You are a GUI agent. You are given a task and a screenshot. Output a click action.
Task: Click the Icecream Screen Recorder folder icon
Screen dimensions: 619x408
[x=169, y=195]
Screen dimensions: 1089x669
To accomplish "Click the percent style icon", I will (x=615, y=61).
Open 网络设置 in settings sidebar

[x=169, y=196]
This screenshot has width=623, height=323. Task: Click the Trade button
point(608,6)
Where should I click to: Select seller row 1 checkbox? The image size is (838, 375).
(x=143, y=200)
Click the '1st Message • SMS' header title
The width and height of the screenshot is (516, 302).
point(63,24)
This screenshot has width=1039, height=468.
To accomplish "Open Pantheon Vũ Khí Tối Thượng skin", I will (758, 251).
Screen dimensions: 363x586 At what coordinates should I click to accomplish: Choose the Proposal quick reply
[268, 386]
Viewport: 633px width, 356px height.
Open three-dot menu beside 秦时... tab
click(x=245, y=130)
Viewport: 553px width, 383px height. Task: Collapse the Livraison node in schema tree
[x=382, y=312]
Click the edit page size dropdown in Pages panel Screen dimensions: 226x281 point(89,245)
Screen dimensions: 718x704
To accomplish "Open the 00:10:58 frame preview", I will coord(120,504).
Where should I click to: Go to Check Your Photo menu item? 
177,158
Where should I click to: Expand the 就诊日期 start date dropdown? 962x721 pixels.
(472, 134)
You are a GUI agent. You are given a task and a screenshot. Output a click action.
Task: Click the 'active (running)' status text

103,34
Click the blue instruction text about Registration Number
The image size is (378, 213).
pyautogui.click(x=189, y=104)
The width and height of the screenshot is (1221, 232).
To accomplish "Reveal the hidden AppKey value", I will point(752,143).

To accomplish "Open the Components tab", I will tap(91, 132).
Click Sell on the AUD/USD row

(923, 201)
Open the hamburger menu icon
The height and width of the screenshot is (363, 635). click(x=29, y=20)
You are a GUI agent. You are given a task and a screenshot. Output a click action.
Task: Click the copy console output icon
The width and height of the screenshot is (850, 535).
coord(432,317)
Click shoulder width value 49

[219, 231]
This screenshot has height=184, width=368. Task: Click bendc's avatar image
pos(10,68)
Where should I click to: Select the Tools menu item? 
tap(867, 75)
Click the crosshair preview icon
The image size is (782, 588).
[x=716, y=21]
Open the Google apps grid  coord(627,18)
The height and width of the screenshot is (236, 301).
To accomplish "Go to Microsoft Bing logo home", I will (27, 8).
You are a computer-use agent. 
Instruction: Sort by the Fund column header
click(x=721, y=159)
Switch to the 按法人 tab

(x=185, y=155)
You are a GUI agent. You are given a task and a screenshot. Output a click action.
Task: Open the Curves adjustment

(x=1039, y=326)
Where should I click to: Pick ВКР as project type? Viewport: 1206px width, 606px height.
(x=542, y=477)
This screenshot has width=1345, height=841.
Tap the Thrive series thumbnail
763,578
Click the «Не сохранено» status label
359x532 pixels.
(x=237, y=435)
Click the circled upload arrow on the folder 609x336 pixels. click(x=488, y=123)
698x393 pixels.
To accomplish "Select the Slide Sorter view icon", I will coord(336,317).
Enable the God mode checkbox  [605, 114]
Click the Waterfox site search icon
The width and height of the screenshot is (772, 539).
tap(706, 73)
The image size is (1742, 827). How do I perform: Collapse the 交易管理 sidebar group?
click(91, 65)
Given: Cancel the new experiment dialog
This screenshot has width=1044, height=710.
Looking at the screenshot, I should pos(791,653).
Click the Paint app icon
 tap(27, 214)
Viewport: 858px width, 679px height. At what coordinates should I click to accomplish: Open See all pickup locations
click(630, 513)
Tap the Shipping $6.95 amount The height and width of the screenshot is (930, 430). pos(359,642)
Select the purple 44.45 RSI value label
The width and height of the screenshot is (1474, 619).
+++++
Work to be completed:
Update these lines by changing every "Viewport" to "Window" and leaving everything else as it is.

Complete answer:
You are a GUI agent. You are given a task and a screenshot. Output a click action.
Task: Click the Icecream Screen Recorder folder icon
Screen dimensions: 619x408
[x=169, y=195]
Screen dimensions: 1089x669
To accomplish "Click the percent style icon", I will (x=615, y=61).
Open 网络设置 in settings sidebar

[x=169, y=196]
This screenshot has width=623, height=323. Task: Click the Trade button
point(608,6)
Where should I click to: Select seller row 1 checkbox? The image size is (838, 375).
(x=143, y=200)
Click the '1st Message • SMS' header title
The width and height of the screenshot is (516, 302).
point(63,24)
This screenshot has width=1039, height=468.
To accomplish "Open Pantheon Vũ Khí Tối Thượng skin", I will (758, 251).
Screen dimensions: 363x586 At what coordinates should I click to accomplish: Choose the Proposal quick reply
[268, 386]
Window: 633px width, 356px height.
Open three-dot menu beside 秦时... tab
click(x=245, y=130)
Window: 553px width, 383px height. Task: Collapse the Livraison node in schema tree
[x=382, y=312]
Click the edit page size dropdown in Pages panel Screen dimensions: 226x281 point(89,245)
Screen dimensions: 718x704
To accomplish "Open the 00:10:58 frame preview", I will coord(120,504).
Where should I click to: Go to Check Your Photo menu item? 
177,158
Where should I click to: Expand the 就诊日期 start date dropdown? 962x721 pixels.
(472, 134)
You are a GUI agent. You are given a task and a screenshot. Output a click action.
Task: Click the 'active (running)' status text

103,34
Click the blue instruction text about Registration Number
The image size is (378, 213).
pyautogui.click(x=189, y=104)
The width and height of the screenshot is (1221, 232).
To accomplish "Reveal the hidden AppKey value", I will point(752,143).

To accomplish "Open the Components tab", I will tap(91, 132).
Click Sell on the AUD/USD row

(923, 201)
Open the hamburger menu icon
The height and width of the screenshot is (363, 635). click(x=29, y=20)
You are a GUI agent. You are given a task and a screenshot. Output a click action.
Task: Click the copy console output icon
The width and height of the screenshot is (850, 535).
coord(432,317)
Click shoulder width value 49

[219, 231]
This screenshot has height=184, width=368. Task: Click bendc's avatar image
pos(10,68)
Where should I click to: Select the Tools menu item? 
tap(867, 75)
Click the crosshair preview icon
The image size is (782, 588).
[x=716, y=21]
Open the Google apps grid  coord(627,18)
The height and width of the screenshot is (236, 301).
To accomplish "Go to Microsoft Bing logo home", I will (27, 8).
You are a computer-use agent. 
Instruction: Sort by the Fund column header
click(x=721, y=159)
Switch to the 按法人 tab

(x=185, y=155)
You are a GUI agent. You are given a task and a screenshot. Output a click action.
Task: Open the Curves adjustment

(x=1039, y=326)
Where should I click to: Pick ВКР as project type? Window: 1206px width, 606px height.
(x=542, y=477)
This screenshot has width=1345, height=841.
Tap the Thrive series thumbnail
763,578
Click the «Не сохранено» status label
359x532 pixels.
(x=237, y=435)
Click the circled upload arrow on the folder 609x336 pixels. click(x=488, y=123)
698x393 pixels.
To accomplish "Select the Slide Sorter view icon", I will coord(336,317).
Enable the God mode checkbox  [605, 114]
Click the Waterfox site search icon
The width and height of the screenshot is (772, 539).
tap(706, 73)
The image size is (1742, 827). How do I perform: Collapse the 交易管理 sidebar group?
click(91, 65)
Given: Cancel the new experiment dialog
This screenshot has width=1044, height=710.
Looking at the screenshot, I should pos(791,653).
Click the Paint app icon
 tap(27, 214)
Window: 858px width, 679px height. At what coordinates should I click to accomplish: Open See all pickup locations
click(630, 513)
Tap the Shipping $6.95 amount The height and width of the screenshot is (930, 430). pos(359,642)
Select the purple 44.45 RSI value label
The width and height of the screenshot is (1474, 619).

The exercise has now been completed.